Inter Lake editorial

The city of Kalispell may have gotten the message, and not a minute too soon - Traffic impact fees should not get the green light if it means development has to yield.

As we have written previously, there is a reasonable case to be made for impact fees,and in some cases they are being appropriately assessed already in Kalispell. Police, fire, water and sewer infrastructure are among those projects funded in part by fees on development, with the logic being that new growth will require new spending in those areas.

The same case can be made for real-estate development and increased use of roads - although projects like the Glacier Town Center already commit to spending millions in private funds on roads and other infrastructure, and many of the roads most impacted such as Reserve Drive don't get funded by the city at all.

But the main problem with road impact fees, as originally envisioned by the Kalispell City Council, is that they were just too high and particularly il

l-timed.
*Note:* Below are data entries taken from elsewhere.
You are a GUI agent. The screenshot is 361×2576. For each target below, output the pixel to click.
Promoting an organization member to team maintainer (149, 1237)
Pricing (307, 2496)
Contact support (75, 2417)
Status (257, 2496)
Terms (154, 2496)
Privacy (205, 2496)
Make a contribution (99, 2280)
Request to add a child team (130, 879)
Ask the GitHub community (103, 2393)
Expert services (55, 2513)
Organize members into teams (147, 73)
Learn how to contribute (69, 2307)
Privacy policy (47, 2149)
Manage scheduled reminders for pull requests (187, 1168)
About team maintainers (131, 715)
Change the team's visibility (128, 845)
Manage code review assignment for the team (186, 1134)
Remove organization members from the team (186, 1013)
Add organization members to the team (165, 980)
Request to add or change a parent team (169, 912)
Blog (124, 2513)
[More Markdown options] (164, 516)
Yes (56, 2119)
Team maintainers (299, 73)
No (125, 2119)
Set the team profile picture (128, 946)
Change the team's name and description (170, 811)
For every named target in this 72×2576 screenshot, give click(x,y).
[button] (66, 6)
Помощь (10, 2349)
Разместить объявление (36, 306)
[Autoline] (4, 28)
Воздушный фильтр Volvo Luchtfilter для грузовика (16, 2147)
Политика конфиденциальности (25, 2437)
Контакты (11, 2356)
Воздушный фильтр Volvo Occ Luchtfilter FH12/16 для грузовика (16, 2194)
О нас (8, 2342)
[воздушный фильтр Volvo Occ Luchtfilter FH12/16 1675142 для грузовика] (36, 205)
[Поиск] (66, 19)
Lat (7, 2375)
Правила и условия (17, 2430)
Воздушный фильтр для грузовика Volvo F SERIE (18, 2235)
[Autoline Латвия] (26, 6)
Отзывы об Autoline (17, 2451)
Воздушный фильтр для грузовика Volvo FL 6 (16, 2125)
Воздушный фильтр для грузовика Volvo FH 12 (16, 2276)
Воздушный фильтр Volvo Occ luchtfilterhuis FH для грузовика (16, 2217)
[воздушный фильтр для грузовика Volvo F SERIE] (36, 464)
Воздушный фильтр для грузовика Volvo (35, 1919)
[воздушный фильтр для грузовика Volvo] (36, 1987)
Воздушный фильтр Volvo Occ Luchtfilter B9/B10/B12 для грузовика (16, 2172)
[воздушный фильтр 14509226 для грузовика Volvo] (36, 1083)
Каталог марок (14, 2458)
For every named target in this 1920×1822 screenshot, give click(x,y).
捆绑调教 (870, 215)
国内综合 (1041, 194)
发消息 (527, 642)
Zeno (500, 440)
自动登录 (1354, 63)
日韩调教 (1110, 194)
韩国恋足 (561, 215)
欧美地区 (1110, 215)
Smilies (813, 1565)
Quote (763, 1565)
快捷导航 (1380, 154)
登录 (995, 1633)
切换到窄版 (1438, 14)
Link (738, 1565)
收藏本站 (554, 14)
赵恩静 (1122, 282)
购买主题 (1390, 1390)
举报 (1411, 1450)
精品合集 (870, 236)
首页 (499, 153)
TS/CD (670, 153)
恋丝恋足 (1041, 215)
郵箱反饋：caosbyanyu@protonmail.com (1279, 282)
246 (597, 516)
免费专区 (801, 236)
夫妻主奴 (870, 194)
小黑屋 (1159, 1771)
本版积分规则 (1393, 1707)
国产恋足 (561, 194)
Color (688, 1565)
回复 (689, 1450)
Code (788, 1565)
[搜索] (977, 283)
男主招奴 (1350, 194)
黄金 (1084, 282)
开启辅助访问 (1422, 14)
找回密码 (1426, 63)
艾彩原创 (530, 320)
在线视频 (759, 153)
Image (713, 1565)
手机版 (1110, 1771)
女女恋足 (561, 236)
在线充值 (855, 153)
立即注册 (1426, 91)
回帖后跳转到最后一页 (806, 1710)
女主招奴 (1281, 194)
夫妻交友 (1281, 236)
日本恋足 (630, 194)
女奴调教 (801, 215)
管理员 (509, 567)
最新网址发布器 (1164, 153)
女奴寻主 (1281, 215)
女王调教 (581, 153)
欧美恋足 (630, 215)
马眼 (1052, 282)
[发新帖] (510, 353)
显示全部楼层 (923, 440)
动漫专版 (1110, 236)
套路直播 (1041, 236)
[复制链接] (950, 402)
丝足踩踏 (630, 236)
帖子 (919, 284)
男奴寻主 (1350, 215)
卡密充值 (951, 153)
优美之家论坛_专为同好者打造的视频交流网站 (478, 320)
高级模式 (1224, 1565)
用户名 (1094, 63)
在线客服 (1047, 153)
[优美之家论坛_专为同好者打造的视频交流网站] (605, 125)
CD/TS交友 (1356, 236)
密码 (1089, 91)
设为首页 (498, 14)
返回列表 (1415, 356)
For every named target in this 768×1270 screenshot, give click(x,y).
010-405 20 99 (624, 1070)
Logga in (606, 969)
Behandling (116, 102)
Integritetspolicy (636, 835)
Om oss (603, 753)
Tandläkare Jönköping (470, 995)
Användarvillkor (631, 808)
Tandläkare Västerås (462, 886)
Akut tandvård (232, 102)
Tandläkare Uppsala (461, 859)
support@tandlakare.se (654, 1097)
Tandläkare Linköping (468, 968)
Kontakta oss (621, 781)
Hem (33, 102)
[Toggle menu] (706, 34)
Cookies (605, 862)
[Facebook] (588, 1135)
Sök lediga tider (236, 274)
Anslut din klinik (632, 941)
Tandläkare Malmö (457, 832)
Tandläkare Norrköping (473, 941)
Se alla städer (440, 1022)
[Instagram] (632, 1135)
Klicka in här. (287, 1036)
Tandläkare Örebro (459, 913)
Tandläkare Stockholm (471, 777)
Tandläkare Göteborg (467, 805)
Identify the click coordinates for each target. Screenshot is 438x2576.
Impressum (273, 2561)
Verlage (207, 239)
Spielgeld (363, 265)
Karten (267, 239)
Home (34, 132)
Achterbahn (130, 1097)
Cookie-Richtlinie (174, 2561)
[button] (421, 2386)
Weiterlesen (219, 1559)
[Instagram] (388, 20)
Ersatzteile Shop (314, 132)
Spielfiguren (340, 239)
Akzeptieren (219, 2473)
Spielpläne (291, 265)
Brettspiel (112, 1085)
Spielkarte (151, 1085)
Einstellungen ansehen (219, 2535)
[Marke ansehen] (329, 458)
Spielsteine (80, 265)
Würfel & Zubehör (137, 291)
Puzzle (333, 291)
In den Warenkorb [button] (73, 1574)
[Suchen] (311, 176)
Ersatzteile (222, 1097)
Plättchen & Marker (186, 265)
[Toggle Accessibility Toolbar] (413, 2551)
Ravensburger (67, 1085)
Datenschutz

Wolford Development, which has been working to build a shopping, commercial and residential area for nearly 10 years, would have had to spend anywhere from $2 million to $6 million in road fees. That's just too much for the privilege of bringing the Flathead Valley more jobs, more shopping and more growth.

Perhaps now that growth has turned to stagnation and recession, opponents of the Wolford mall will get a sense of how wrong they were to stymie this project. The valley counts on development to keep all of our jobs intact and all of our checkbook accounts healthy.

That's why the City Council needs to follow the advice of some of its members to either delay the impact fees altogether or scale them back greatly so that they will not impede development. Money spent by developers today will result in an instant stimulus for the local economy as a whole, and will also add tax revenues to city budgets for years to come.

Meanwhile, road impact fees that discourage development will not only result in lost income for the city; they will result in a much harder path of recovery out of the recession that confronts us all.